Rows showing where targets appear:
──────

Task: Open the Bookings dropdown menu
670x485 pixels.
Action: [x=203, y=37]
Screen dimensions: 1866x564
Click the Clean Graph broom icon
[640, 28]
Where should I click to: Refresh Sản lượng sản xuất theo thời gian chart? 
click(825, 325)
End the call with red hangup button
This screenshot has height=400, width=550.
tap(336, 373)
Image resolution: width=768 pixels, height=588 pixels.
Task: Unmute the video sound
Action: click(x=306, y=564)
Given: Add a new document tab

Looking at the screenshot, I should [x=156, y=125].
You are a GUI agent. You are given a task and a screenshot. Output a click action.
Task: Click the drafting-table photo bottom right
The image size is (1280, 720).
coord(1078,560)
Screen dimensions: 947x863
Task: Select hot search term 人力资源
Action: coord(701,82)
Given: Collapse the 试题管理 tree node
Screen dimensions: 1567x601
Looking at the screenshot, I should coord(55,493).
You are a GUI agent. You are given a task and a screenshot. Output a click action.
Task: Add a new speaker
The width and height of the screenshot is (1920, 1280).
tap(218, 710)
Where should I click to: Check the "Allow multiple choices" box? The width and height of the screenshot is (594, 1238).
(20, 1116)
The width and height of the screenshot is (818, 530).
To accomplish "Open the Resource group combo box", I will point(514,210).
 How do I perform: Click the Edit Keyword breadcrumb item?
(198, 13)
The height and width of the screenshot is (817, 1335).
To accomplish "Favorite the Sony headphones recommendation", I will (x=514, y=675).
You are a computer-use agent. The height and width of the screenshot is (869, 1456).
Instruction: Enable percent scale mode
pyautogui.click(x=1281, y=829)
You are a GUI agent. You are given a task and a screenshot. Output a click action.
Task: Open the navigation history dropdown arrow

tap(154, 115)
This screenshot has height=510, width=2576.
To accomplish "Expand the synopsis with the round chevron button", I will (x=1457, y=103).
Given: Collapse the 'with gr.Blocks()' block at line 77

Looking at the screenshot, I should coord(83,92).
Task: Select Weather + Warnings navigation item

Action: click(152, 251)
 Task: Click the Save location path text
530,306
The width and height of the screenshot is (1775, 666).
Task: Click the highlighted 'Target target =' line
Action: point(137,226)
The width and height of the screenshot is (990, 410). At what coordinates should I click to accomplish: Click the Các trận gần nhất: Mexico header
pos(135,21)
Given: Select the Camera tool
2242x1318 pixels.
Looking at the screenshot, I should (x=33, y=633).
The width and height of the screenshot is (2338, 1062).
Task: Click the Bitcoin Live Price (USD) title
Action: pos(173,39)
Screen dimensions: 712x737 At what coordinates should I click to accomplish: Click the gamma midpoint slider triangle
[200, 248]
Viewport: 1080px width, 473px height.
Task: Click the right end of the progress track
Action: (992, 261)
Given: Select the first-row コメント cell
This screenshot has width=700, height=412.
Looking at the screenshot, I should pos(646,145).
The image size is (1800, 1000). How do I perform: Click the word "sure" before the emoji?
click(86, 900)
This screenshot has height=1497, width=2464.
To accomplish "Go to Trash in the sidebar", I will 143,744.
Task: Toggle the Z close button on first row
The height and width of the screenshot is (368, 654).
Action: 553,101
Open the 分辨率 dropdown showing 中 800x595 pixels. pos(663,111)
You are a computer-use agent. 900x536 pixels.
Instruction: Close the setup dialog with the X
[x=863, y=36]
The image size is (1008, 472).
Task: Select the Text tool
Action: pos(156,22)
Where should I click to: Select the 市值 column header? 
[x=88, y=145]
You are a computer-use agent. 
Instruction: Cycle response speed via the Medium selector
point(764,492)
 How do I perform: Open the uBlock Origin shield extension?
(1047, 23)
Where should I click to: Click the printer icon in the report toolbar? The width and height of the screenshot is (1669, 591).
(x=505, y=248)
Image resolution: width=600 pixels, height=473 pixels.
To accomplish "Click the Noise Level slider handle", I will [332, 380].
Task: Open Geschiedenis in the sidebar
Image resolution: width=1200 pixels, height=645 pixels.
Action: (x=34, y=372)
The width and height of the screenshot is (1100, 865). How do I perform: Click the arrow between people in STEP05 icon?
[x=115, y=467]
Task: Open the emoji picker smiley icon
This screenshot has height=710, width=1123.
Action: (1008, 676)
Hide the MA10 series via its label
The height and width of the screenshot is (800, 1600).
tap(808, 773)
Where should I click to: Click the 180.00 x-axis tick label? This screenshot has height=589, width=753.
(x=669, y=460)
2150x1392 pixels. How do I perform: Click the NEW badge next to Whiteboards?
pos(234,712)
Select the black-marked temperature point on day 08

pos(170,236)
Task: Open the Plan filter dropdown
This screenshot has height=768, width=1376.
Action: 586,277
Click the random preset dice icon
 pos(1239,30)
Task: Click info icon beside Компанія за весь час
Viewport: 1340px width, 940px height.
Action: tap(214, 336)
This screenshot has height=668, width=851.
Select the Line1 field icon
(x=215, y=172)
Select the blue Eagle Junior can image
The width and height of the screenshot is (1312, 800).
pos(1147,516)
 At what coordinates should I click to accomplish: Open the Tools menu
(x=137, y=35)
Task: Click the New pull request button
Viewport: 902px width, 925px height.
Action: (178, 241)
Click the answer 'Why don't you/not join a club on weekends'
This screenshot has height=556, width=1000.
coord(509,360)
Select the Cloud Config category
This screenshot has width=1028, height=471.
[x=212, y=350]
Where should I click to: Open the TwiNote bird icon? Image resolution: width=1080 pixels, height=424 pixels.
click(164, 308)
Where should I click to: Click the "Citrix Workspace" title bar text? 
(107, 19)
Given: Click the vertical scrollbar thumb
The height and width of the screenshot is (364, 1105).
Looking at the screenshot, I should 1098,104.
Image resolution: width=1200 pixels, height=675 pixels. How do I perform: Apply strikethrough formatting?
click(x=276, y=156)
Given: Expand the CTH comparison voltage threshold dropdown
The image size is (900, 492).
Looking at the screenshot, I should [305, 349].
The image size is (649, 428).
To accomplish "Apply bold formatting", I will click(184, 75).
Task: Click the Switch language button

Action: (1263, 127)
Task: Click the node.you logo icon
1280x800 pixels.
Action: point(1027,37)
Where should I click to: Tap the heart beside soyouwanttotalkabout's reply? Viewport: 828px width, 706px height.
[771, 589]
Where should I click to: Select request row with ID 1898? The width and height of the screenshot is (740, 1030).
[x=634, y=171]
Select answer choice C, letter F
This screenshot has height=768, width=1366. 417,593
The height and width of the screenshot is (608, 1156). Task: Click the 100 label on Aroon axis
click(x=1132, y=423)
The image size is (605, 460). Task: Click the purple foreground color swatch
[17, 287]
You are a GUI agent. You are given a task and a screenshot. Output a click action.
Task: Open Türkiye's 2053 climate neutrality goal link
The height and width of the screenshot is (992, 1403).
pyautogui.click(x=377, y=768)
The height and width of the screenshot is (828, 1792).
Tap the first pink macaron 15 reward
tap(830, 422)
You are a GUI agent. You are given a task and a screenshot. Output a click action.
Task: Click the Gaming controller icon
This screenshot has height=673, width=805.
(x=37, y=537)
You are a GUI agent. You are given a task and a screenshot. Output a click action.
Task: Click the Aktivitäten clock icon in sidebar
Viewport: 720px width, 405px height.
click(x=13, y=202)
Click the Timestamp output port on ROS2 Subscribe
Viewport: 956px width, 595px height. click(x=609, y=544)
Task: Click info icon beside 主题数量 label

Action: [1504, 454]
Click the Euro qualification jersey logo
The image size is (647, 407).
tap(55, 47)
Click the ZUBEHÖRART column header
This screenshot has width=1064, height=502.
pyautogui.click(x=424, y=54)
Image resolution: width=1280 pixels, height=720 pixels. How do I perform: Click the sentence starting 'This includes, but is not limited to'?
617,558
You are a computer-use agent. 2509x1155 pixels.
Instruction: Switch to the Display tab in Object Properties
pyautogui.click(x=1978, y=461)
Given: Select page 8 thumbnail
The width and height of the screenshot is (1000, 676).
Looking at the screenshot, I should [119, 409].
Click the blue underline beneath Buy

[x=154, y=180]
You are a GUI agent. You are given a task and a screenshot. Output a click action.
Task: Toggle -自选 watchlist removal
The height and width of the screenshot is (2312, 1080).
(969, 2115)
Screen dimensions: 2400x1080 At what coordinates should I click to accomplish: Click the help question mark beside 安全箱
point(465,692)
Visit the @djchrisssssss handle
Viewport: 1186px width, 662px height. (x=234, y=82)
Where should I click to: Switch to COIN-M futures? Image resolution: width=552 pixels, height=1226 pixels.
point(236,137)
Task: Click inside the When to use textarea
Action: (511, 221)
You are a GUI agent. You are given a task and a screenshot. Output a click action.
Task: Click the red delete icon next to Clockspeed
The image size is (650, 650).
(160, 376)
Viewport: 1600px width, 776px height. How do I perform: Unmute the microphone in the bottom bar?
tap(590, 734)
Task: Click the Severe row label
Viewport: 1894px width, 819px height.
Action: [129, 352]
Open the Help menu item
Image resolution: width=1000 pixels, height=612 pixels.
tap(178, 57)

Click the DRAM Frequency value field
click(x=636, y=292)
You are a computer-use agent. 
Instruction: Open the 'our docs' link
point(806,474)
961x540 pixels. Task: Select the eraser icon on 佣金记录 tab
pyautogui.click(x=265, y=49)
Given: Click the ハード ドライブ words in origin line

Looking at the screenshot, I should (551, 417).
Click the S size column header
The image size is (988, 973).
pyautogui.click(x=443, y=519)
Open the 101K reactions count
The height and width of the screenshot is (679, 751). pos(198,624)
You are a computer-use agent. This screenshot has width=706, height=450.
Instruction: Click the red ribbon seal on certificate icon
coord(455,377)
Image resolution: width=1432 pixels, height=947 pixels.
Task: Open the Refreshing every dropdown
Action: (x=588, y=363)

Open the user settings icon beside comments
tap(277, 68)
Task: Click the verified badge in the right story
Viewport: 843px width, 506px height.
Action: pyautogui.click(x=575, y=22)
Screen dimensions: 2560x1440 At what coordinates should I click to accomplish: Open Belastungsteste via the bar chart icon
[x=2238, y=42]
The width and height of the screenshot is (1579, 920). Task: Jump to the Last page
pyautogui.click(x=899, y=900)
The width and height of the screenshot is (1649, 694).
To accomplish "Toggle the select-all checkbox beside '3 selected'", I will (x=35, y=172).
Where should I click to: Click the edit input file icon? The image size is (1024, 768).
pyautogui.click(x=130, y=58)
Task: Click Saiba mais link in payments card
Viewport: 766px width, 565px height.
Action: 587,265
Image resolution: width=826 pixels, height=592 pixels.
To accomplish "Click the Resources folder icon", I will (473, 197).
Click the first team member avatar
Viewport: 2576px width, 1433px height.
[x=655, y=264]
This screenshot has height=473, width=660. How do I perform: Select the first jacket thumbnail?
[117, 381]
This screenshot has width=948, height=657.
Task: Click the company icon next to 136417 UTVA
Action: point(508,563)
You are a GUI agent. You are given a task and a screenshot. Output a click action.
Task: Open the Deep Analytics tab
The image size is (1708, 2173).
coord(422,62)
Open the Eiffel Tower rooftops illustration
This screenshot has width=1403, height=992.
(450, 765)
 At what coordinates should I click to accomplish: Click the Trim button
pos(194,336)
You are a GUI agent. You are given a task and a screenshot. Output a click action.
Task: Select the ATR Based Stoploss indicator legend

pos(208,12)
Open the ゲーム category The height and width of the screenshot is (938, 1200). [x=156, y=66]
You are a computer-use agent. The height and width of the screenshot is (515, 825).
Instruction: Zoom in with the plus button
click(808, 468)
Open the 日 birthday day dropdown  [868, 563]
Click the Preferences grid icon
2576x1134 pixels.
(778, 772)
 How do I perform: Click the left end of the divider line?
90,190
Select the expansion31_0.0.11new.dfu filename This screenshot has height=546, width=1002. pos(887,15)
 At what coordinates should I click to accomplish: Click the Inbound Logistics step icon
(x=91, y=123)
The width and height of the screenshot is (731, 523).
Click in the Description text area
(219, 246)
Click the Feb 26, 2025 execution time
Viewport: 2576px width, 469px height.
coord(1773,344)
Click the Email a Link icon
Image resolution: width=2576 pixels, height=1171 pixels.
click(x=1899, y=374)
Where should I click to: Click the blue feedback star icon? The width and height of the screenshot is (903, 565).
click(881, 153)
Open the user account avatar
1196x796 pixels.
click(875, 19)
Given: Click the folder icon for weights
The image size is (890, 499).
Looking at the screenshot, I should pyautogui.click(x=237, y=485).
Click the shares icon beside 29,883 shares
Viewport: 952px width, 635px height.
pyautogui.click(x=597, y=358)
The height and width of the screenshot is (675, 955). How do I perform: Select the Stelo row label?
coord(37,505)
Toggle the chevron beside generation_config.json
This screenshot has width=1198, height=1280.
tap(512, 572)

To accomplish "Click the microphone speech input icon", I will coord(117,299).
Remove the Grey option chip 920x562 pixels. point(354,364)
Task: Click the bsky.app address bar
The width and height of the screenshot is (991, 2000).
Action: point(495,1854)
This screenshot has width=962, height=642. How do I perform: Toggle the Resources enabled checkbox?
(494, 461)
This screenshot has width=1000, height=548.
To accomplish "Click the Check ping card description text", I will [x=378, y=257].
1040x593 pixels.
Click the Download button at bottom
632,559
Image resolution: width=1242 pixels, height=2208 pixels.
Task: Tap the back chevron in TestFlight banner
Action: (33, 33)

──────

Please output the lines from the one containing "Click the answer" through the one containing "Action: (1263, 127)" without any changes.

Click the answer 'Why don't you/not join a club on weekends'
This screenshot has height=556, width=1000.
coord(509,360)
Select the Cloud Config category
This screenshot has width=1028, height=471.
[x=212, y=350]
Where should I click to: Open the TwiNote bird icon? Image resolution: width=1080 pixels, height=424 pixels.
click(164, 308)
Where should I click to: Click the "Citrix Workspace" title bar text? 
(107, 19)
Given: Click the vertical scrollbar thumb
The height and width of the screenshot is (364, 1105).
Looking at the screenshot, I should 1098,104.
Image resolution: width=1200 pixels, height=675 pixels. How do I perform: Apply strikethrough formatting?
click(x=276, y=156)
Given: Expand the CTH comparison voltage threshold dropdown
The image size is (900, 492).
Looking at the screenshot, I should [305, 349].
The image size is (649, 428).
To accomplish "Apply bold formatting", I will click(184, 75).
Task: Click the Switch language button

Action: (1263, 127)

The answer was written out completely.